▸ **Material shown**:
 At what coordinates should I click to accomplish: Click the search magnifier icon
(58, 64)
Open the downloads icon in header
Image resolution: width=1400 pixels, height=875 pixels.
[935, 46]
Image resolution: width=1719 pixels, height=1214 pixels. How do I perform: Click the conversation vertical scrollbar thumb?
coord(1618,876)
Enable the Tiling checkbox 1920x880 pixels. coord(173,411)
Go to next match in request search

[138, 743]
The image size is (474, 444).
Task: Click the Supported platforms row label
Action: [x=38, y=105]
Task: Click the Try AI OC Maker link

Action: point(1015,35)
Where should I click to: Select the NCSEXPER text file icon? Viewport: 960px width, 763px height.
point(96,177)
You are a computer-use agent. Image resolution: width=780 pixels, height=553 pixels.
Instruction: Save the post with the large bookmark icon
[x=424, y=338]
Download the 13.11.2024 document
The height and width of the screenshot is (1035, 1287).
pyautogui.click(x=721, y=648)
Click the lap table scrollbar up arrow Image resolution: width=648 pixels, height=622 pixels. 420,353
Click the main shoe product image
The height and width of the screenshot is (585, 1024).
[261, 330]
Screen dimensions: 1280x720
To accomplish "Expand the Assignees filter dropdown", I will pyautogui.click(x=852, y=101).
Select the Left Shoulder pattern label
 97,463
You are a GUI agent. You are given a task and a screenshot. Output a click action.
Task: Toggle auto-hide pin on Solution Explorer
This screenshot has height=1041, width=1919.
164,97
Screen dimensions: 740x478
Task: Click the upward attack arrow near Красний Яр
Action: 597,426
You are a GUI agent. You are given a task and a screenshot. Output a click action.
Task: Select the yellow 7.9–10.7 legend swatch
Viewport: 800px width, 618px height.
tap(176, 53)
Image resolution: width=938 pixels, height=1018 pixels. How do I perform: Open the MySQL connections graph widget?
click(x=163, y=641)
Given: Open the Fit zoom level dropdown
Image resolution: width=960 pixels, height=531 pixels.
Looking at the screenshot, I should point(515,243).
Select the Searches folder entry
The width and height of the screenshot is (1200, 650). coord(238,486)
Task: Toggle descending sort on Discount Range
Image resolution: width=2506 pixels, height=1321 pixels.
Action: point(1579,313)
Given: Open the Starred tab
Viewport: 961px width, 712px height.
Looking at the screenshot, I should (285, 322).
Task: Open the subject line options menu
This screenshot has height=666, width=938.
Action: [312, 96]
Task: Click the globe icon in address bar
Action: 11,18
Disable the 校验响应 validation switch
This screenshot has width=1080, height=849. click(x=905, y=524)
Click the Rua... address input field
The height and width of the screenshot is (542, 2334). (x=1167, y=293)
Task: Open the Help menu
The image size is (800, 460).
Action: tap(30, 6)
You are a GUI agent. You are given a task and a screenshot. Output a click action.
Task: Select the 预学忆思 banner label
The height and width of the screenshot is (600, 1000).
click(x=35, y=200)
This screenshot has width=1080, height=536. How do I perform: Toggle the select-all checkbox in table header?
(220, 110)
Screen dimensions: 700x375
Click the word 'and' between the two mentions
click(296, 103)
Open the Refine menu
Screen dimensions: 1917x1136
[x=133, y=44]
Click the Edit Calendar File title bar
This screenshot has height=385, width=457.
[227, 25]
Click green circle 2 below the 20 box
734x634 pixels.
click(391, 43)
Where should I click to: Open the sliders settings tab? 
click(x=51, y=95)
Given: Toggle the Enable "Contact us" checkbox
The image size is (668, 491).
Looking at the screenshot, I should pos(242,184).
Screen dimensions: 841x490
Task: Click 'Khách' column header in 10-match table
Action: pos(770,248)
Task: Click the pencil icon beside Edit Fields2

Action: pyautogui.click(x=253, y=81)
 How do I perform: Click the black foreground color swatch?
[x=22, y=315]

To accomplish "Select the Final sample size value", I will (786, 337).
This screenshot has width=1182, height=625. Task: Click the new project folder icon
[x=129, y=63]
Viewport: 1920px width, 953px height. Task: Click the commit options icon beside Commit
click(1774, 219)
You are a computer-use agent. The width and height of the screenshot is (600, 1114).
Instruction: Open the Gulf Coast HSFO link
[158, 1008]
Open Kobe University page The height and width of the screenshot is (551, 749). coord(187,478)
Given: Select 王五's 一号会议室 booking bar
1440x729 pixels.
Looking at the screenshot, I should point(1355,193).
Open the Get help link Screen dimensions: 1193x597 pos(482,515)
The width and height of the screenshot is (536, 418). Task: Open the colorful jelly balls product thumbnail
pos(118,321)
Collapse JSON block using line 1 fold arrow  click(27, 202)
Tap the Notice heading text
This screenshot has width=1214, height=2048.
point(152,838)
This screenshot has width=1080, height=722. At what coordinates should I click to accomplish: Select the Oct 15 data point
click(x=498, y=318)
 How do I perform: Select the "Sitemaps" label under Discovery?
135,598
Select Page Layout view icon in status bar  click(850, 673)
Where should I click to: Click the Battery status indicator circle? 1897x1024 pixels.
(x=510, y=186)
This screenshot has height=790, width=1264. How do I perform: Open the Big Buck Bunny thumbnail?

▸ **Aim of the task**: Within the records above, how many lines include the word "will"? Only the number is wanted.

▸ **Result for this task**: 2